*Saved data entries*
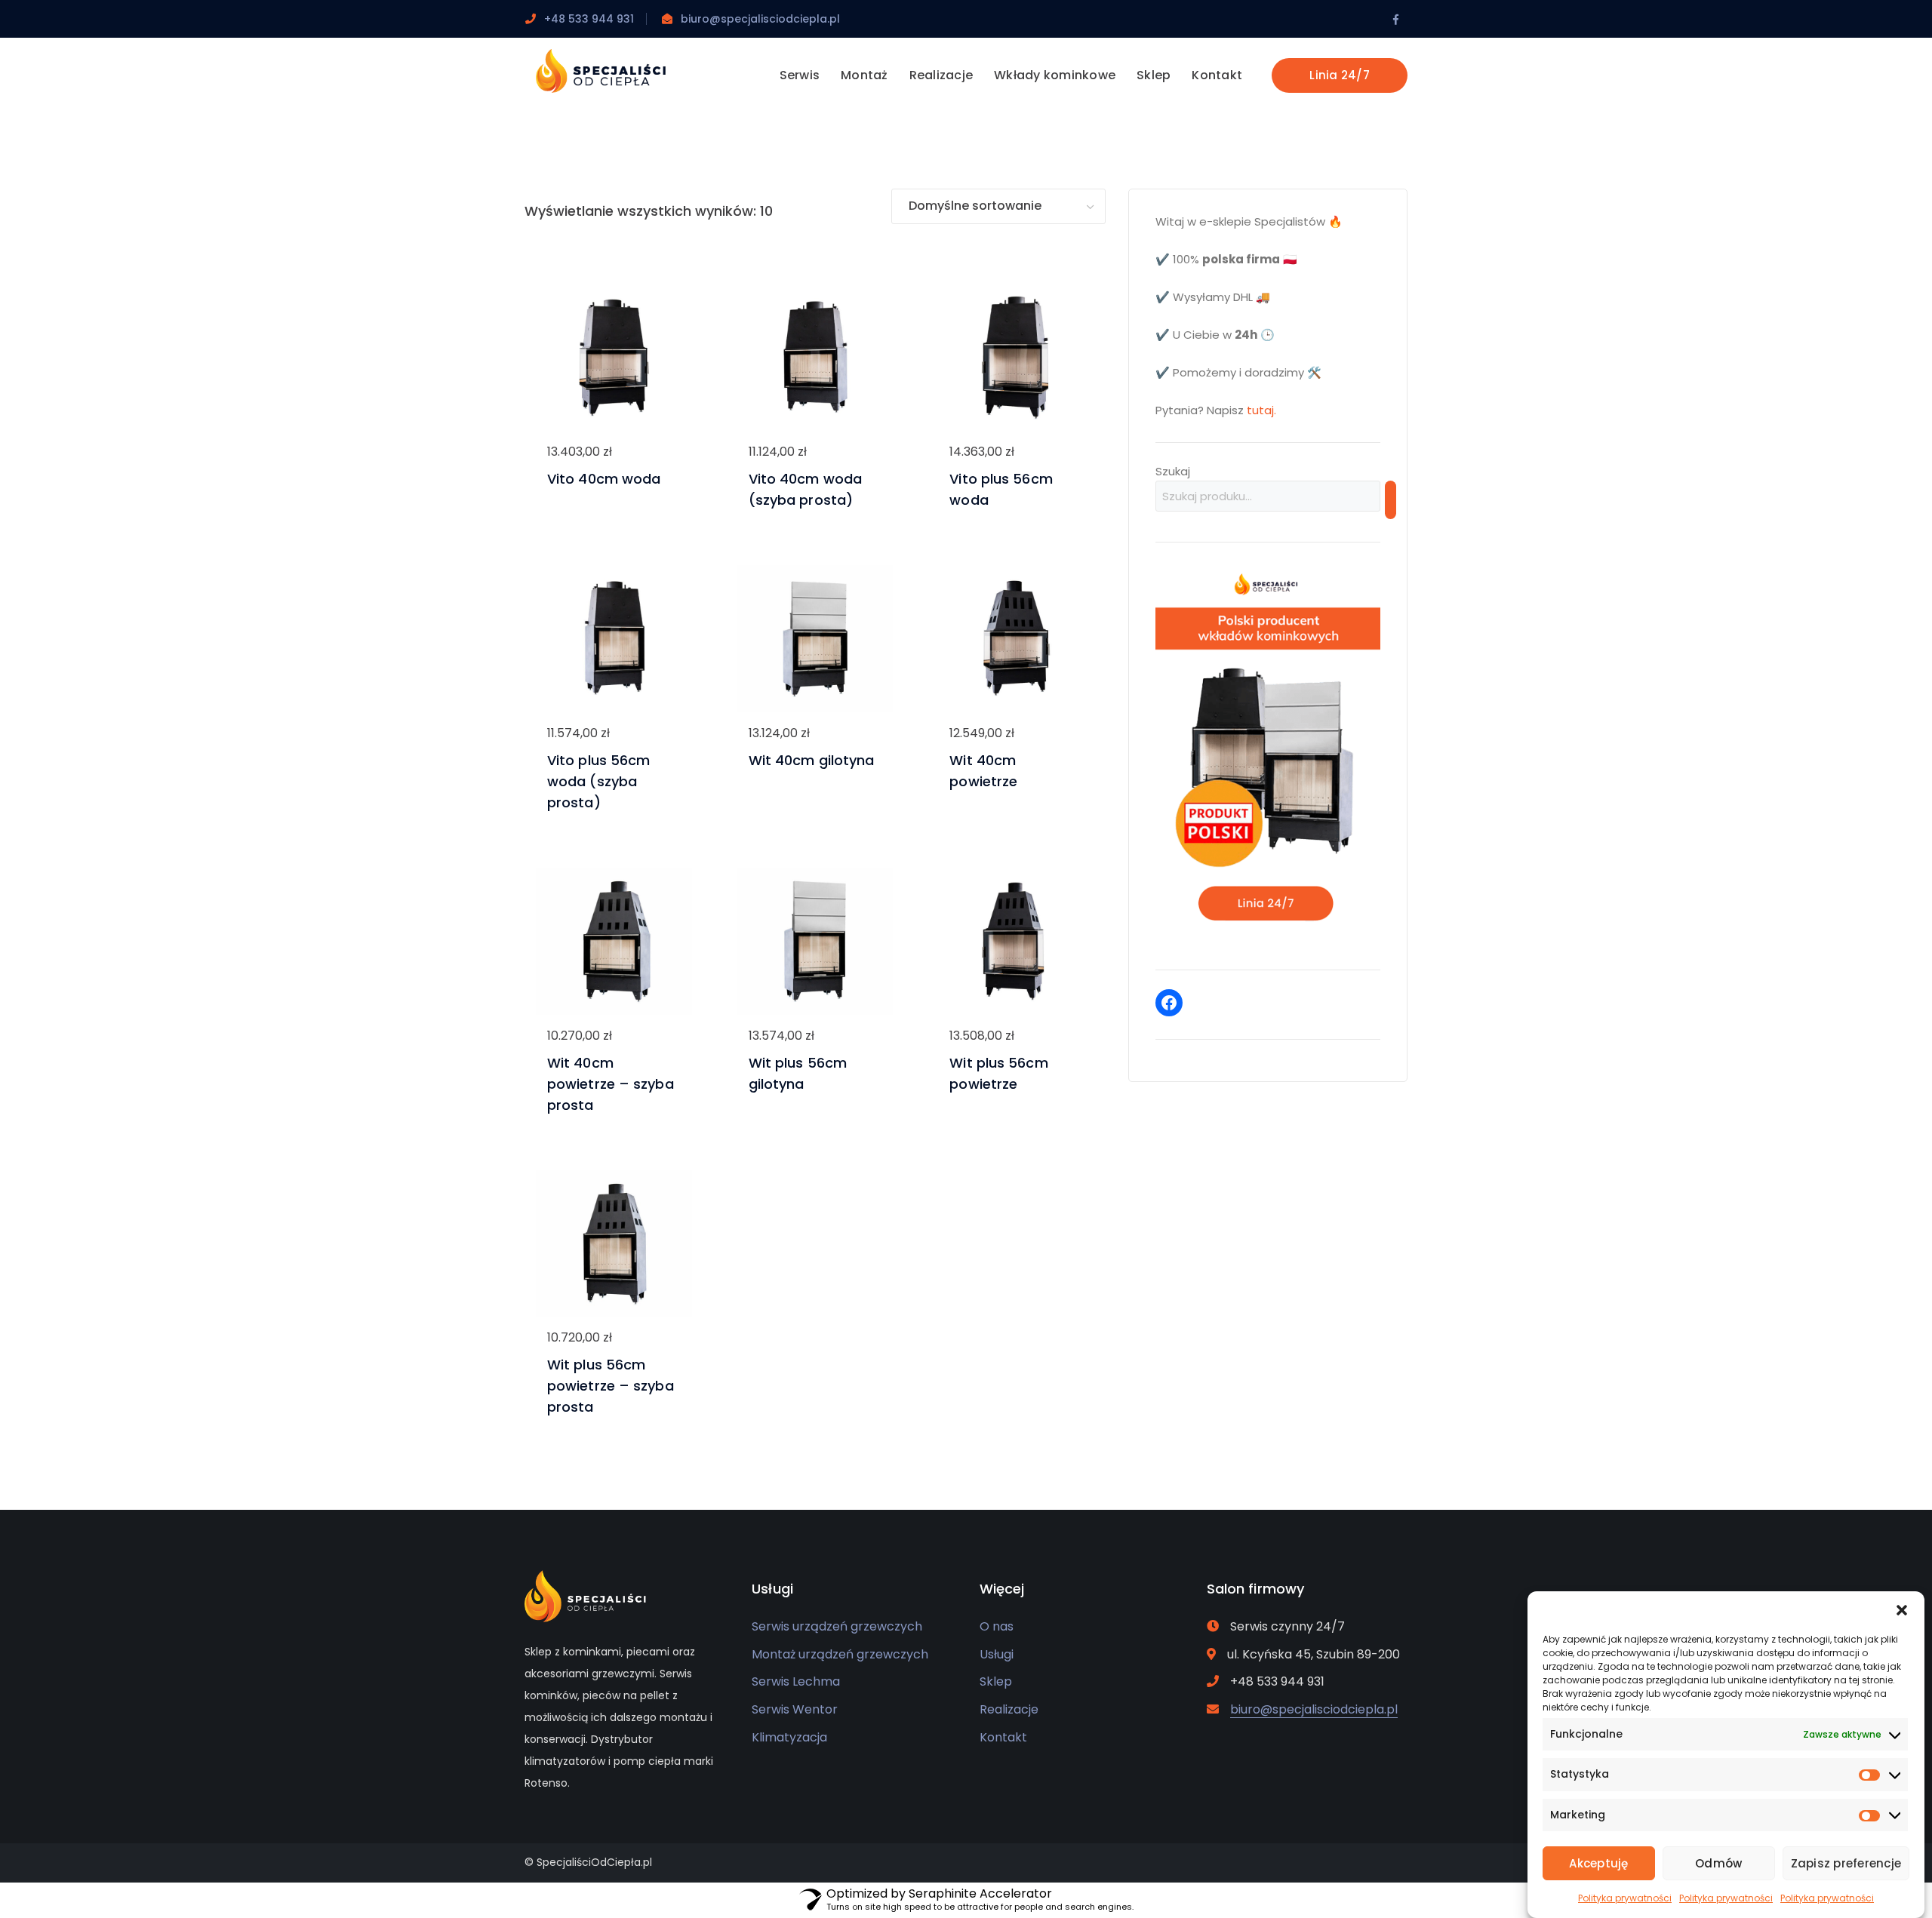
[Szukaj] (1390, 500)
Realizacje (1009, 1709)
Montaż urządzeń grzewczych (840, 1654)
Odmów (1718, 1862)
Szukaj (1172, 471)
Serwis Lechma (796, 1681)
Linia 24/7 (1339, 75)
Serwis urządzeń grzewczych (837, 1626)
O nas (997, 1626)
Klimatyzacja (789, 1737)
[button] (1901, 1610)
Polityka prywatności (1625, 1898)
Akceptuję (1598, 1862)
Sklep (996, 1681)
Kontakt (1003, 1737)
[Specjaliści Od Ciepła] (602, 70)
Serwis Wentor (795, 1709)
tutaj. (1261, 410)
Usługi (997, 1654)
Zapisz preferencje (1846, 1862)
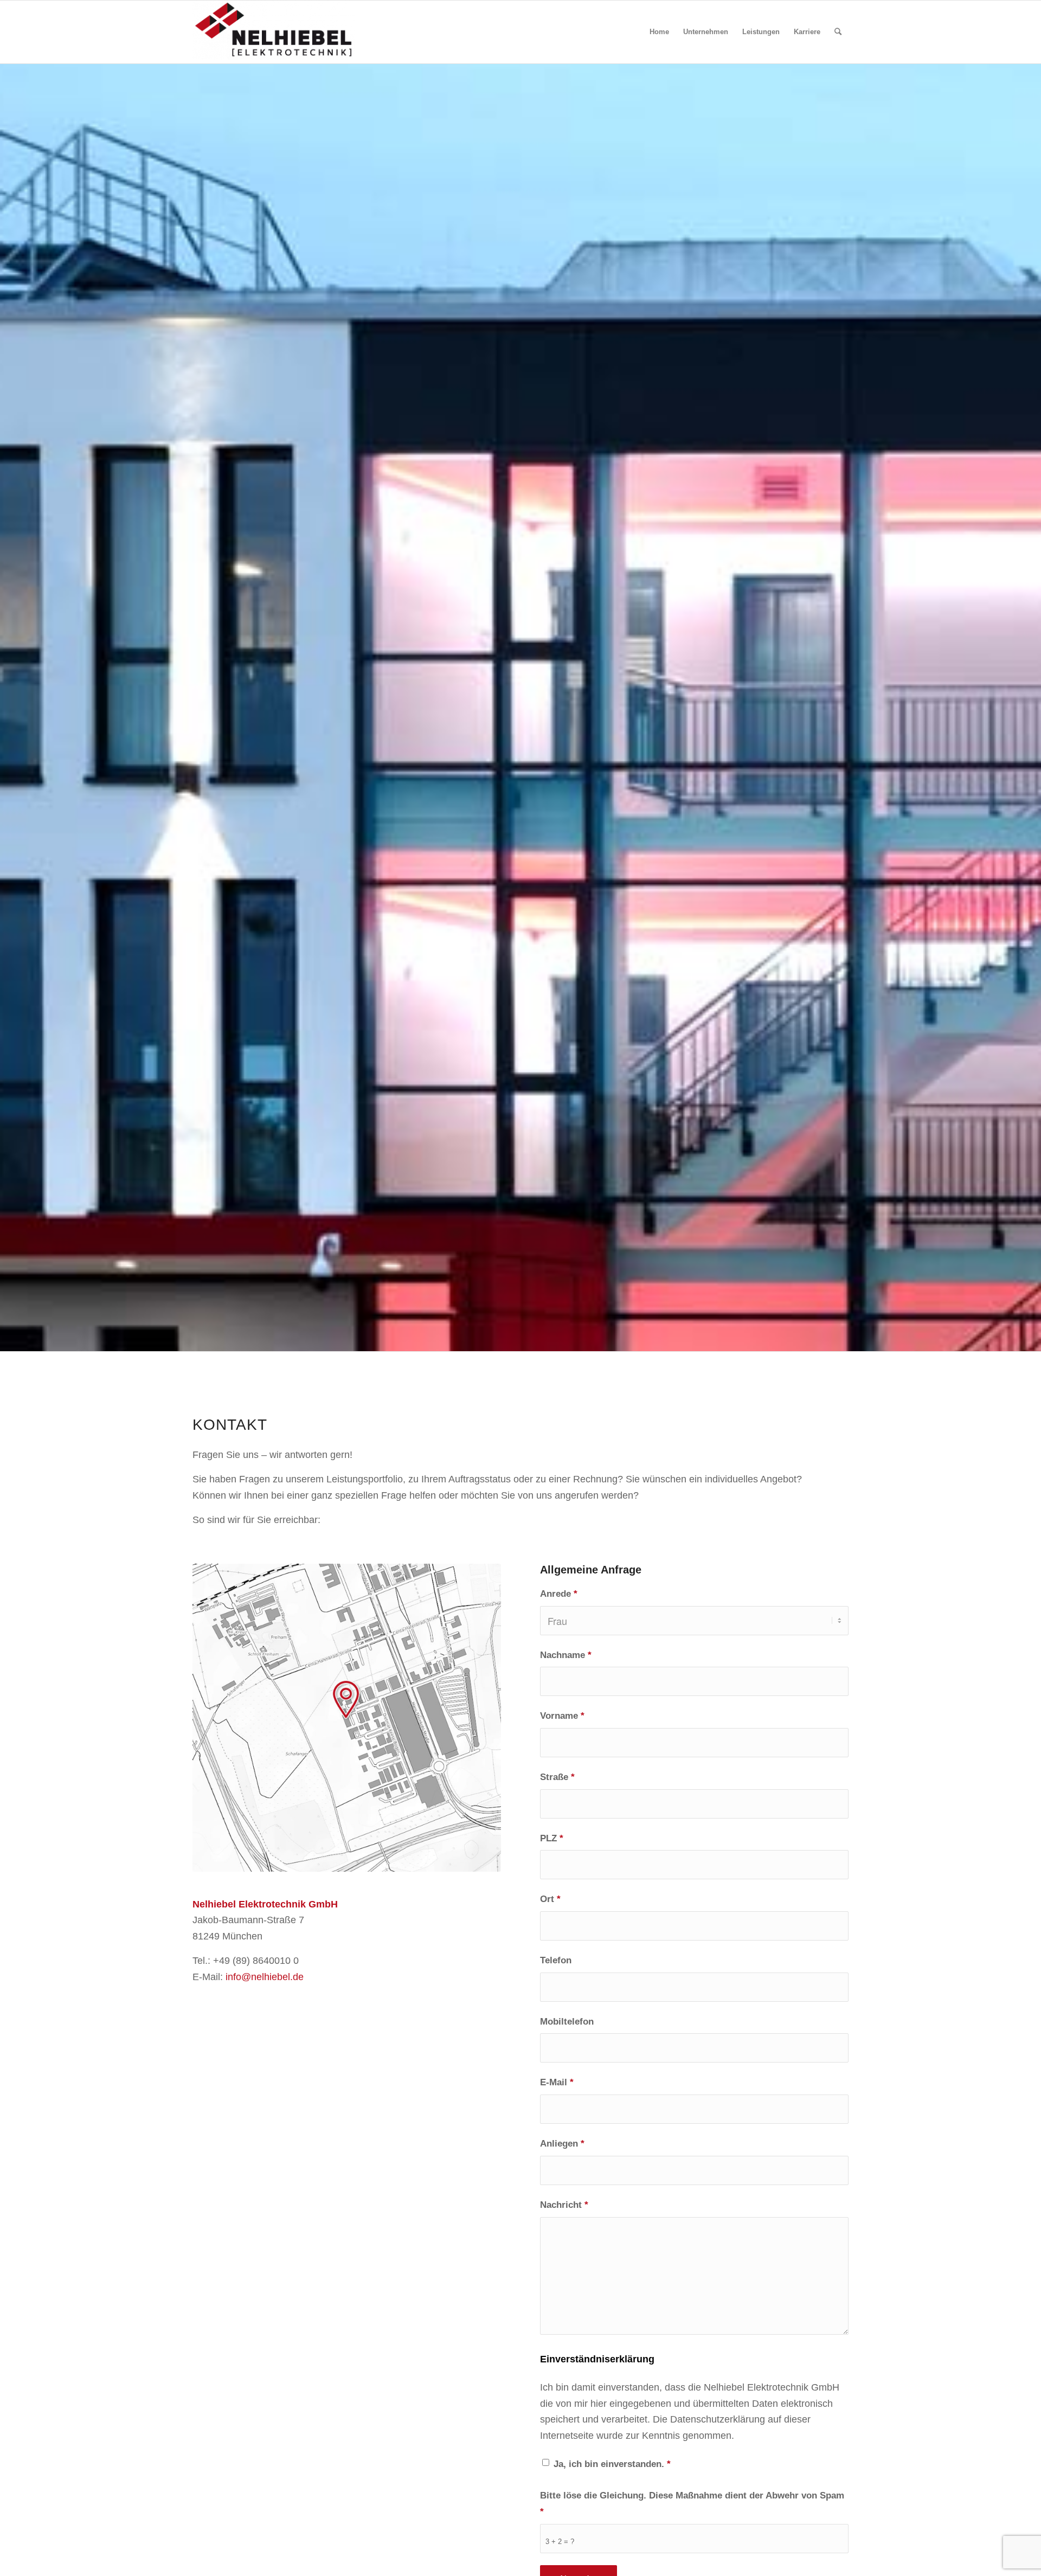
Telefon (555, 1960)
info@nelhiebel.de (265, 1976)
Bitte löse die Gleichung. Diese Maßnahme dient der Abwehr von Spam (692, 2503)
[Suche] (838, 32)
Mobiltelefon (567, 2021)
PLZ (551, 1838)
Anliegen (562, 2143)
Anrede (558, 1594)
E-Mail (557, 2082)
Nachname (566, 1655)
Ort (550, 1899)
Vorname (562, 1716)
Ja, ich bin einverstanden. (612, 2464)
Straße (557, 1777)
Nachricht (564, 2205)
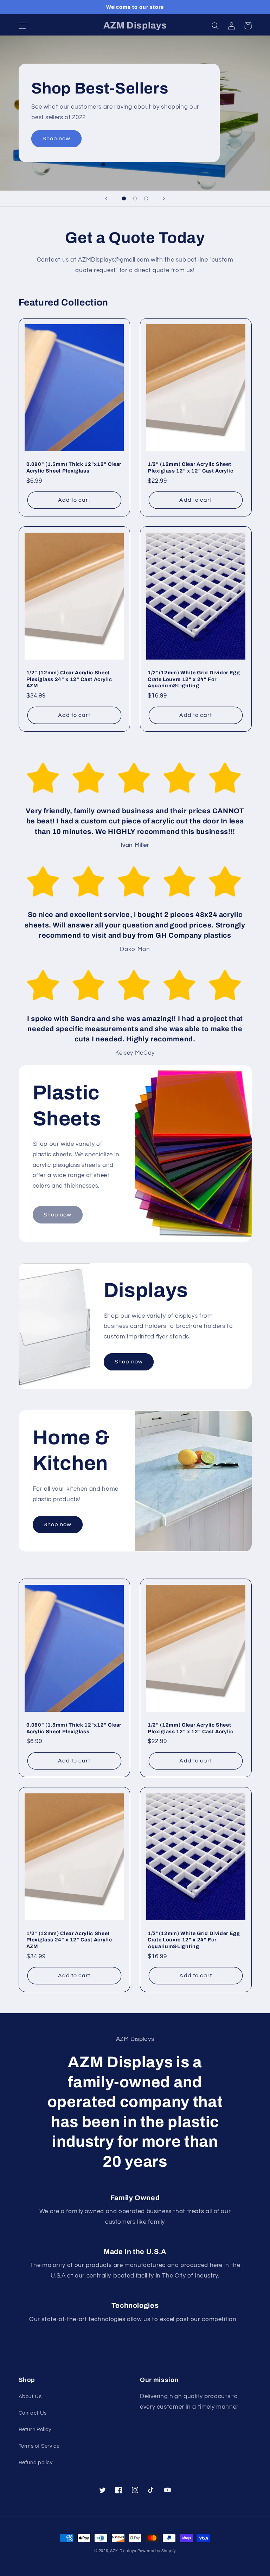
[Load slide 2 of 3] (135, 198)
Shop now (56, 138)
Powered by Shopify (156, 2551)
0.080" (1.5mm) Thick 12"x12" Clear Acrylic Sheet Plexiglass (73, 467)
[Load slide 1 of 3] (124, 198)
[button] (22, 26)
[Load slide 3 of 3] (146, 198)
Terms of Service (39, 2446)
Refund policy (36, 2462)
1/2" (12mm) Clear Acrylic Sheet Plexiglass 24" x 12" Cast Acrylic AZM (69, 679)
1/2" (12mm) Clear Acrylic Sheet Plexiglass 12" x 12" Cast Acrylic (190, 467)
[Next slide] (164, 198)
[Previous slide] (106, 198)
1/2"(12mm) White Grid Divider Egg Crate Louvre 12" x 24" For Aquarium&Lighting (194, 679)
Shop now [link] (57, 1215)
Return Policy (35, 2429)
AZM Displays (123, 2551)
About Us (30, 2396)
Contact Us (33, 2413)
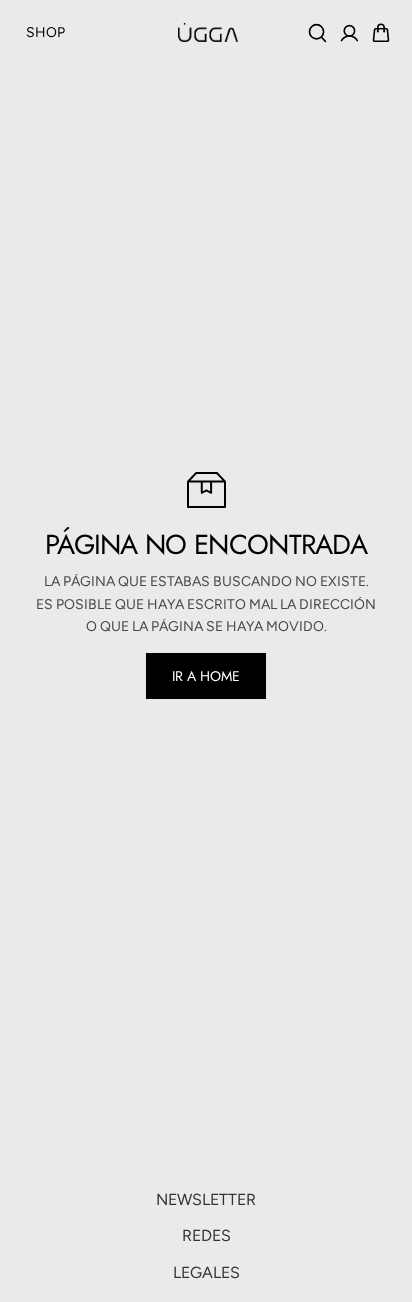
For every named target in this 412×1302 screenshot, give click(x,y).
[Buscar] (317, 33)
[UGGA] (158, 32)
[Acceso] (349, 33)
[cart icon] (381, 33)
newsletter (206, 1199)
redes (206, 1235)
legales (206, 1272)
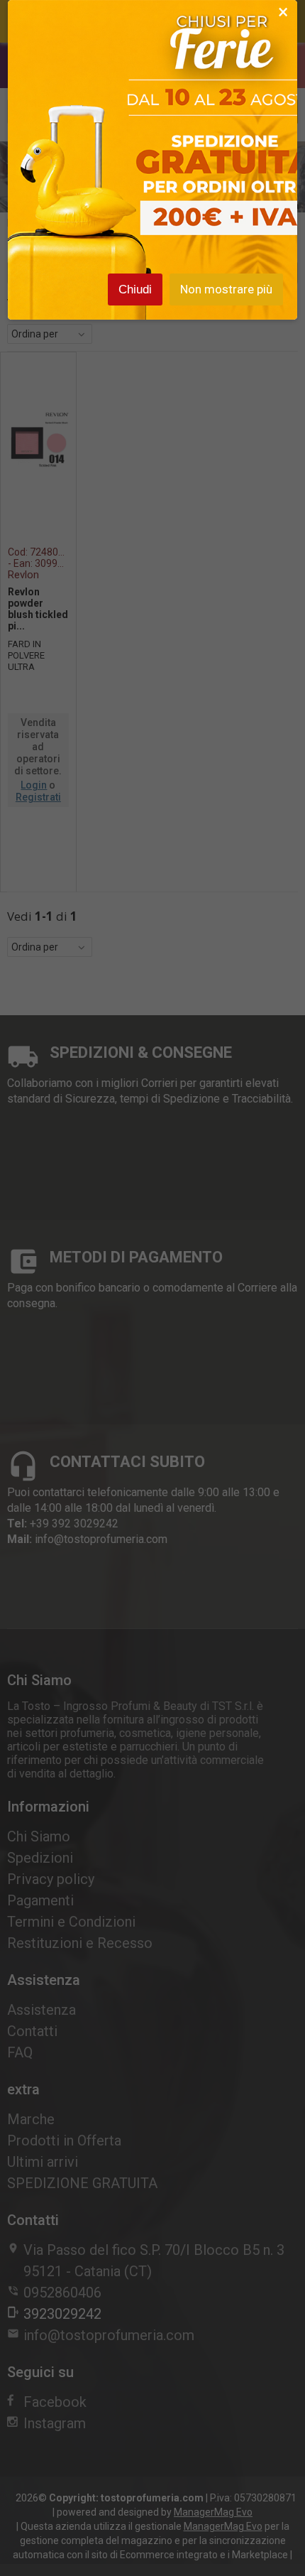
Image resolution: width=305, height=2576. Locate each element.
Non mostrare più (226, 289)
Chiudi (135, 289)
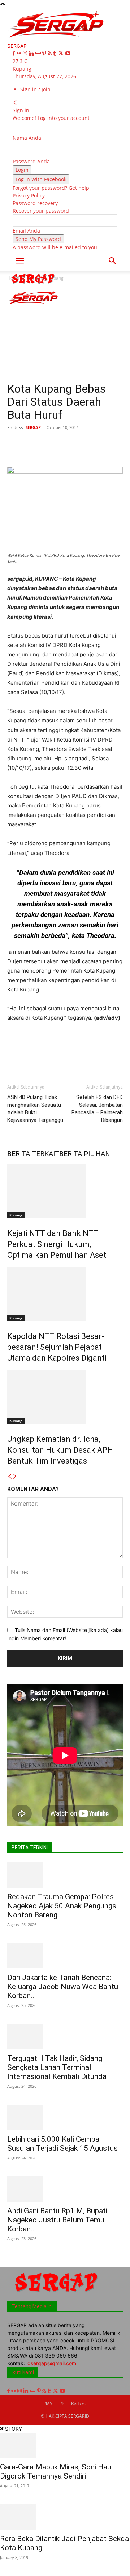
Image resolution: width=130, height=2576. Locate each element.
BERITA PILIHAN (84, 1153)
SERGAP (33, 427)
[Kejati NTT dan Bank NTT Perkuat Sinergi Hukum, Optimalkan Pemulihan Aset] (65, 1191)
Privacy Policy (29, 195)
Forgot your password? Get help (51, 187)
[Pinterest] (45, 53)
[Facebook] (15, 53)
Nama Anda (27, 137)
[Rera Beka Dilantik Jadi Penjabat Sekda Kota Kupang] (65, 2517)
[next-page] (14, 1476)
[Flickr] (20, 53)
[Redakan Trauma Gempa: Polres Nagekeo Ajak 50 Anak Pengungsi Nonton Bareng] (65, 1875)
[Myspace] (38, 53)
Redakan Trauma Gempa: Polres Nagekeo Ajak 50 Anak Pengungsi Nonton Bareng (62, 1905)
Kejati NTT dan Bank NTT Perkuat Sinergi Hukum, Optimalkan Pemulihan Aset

*PROBLEM TO WORK ON*
No pictures should appear; only the lines from the first line of the records through the line with "Usługi (997, 1654)", both included, are to be restated word for word.

*TASK SOLUTION*
[Szukaj] (1390, 500)
Realizacje (1009, 1709)
Montaż urządzeń grzewczych (840, 1654)
Odmów (1718, 1862)
Szukaj (1172, 471)
Serwis Lechma (796, 1681)
Linia 24/7 (1339, 75)
Serwis urządzeń grzewczych (837, 1626)
O nas (997, 1626)
Klimatyzacja (789, 1737)
[button] (1901, 1610)
Polityka prywatności (1625, 1898)
Akceptuję (1598, 1862)
Sklep (996, 1681)
Kontakt (1003, 1737)
[Specjaliści Od Ciepła] (602, 70)
Serwis Wentor (795, 1709)
tutaj. (1261, 410)
Usługi (997, 1654)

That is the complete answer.